PROBLEM STATEMENT
Give again, word for word, every line in the entries below from the line with "You are a GUI agent. The screenshot is 430×1067." up to and including the line with "Cookie policy (270, 970)", and no other line.

EXTRACTED MATERIAL
%%
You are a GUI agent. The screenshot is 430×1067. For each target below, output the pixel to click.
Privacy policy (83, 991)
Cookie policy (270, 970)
%%
%%
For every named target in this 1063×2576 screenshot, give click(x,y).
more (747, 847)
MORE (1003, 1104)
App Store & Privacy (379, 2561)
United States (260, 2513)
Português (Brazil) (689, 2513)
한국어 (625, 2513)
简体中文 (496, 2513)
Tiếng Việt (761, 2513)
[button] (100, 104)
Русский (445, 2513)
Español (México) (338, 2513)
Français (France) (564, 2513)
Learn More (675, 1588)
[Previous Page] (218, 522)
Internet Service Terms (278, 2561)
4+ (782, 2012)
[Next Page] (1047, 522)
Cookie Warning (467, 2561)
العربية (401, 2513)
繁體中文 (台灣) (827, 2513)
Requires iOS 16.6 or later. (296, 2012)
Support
%%
%%
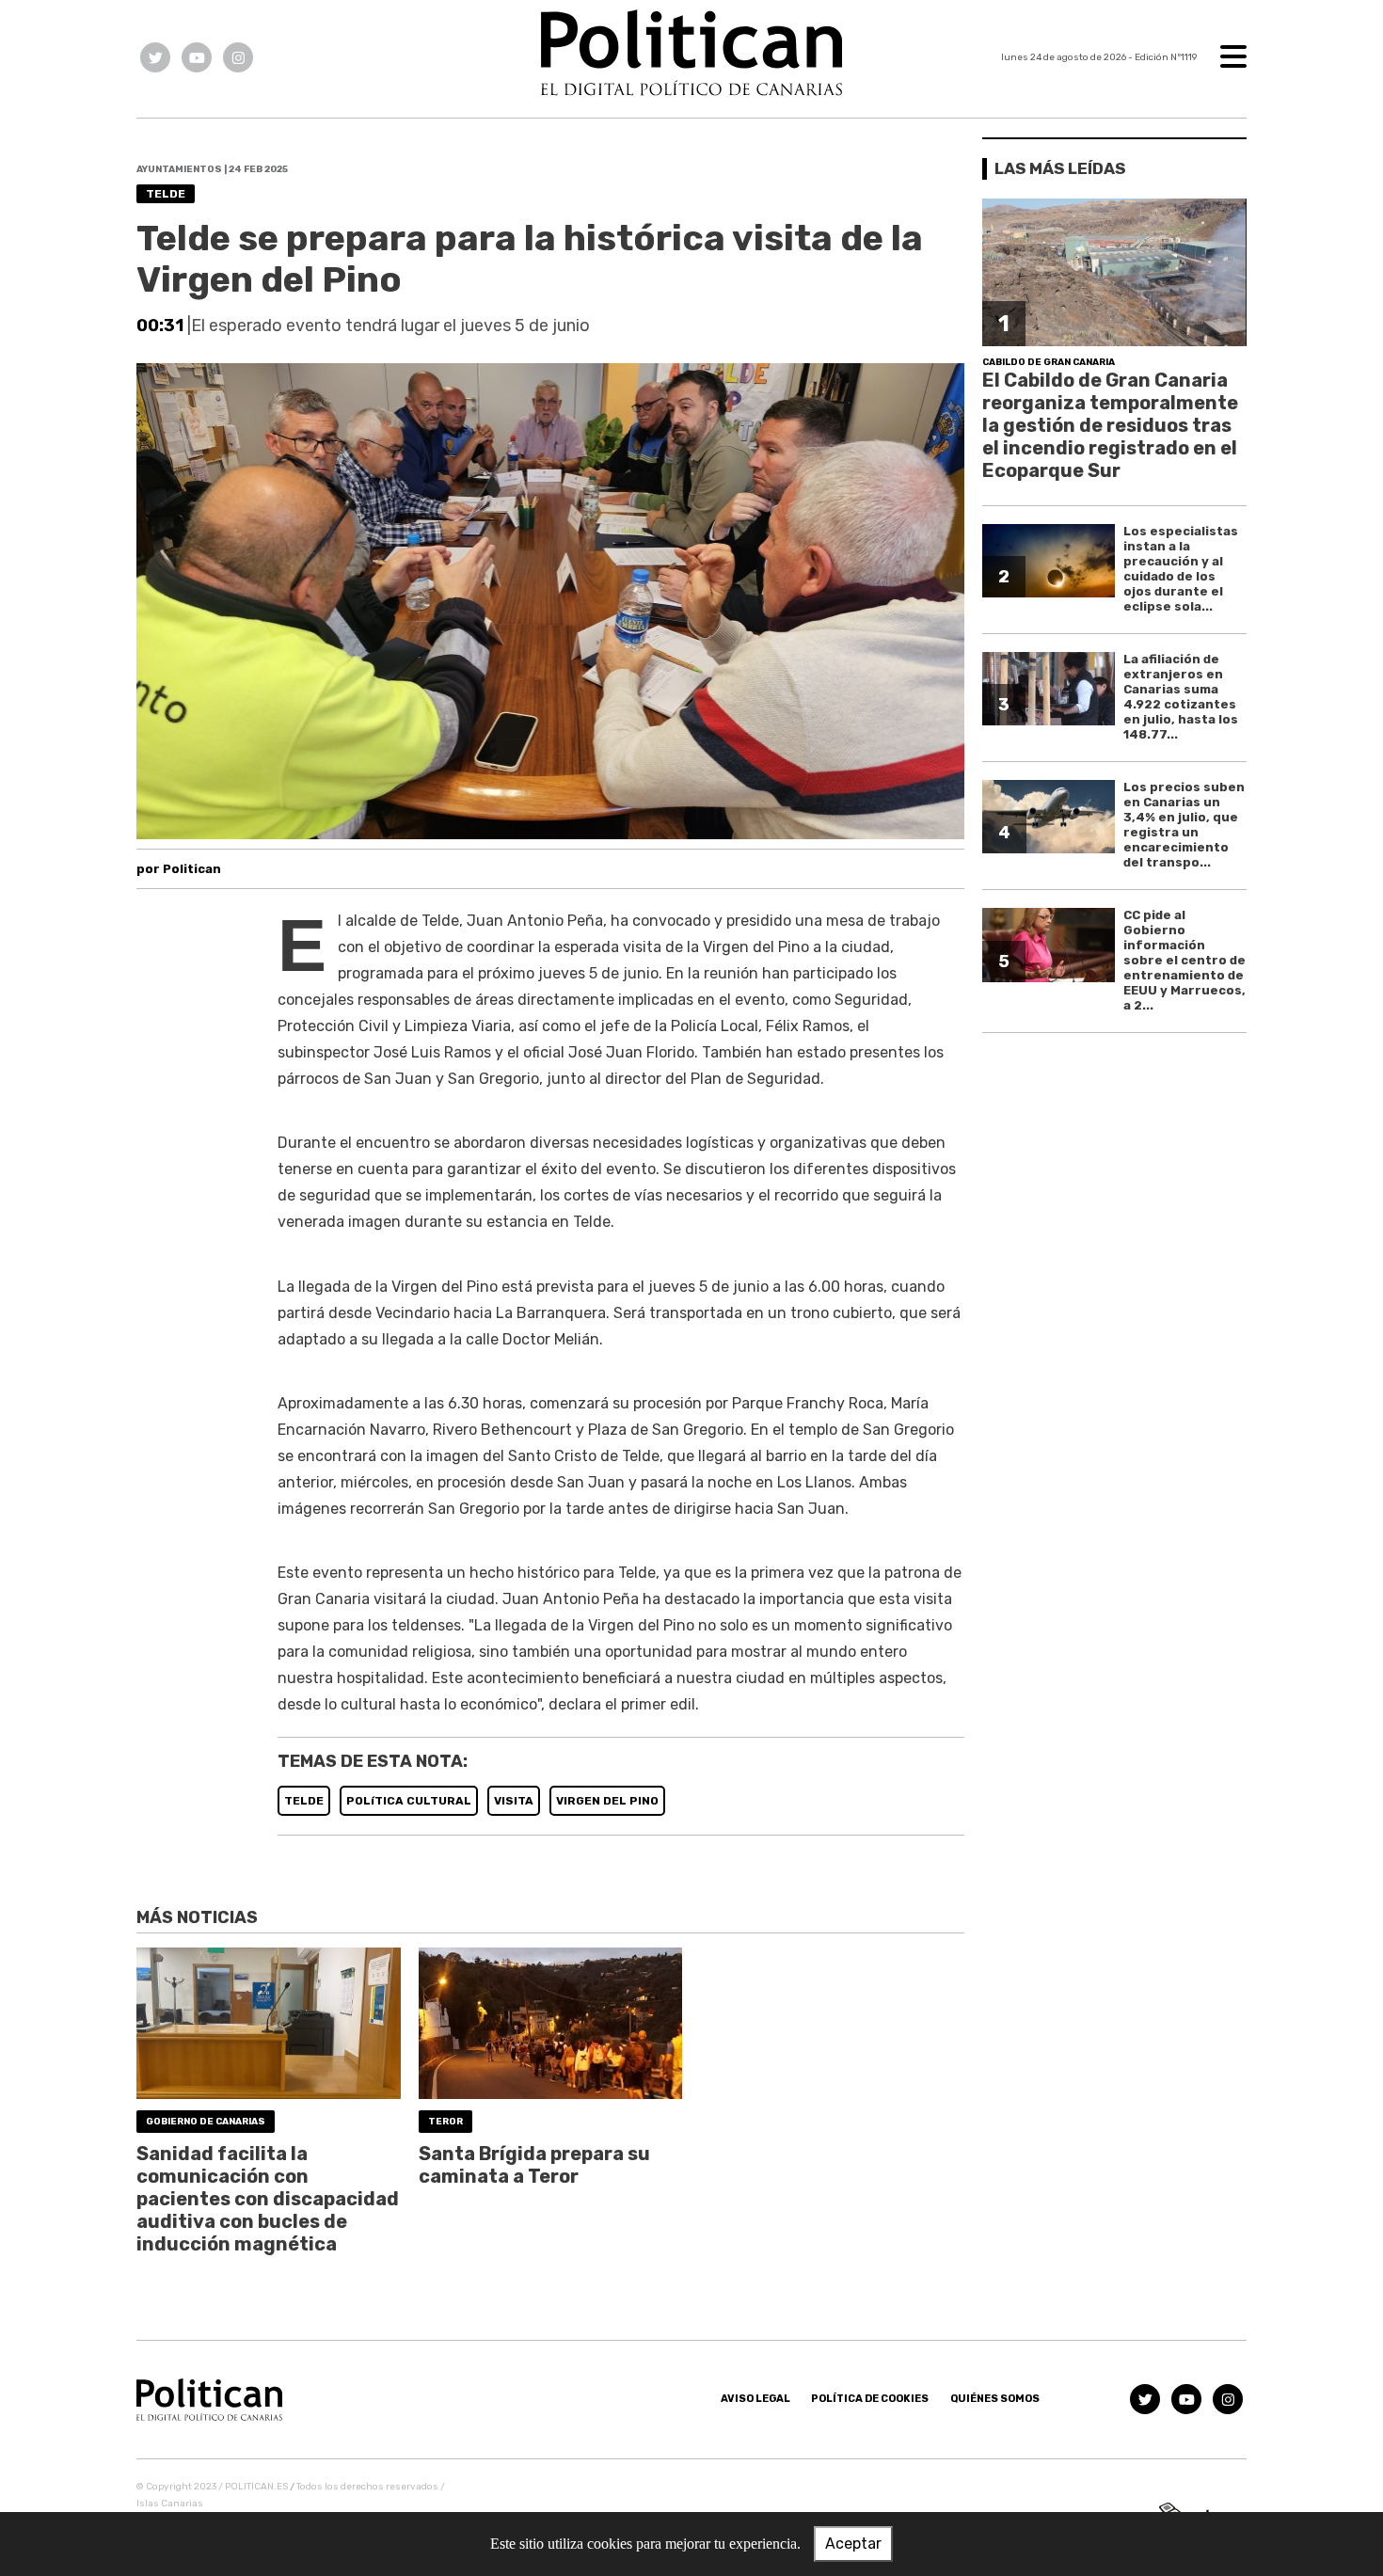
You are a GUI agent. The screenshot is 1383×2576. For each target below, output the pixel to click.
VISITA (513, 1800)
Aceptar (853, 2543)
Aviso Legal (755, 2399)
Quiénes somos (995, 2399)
%%
EXERCISE RESPONSE
You are a GUI agent. The screenshot is 430×1067. For each target below, output the pixel to click.
Privacy policy (83, 991)
Cookie policy (270, 970)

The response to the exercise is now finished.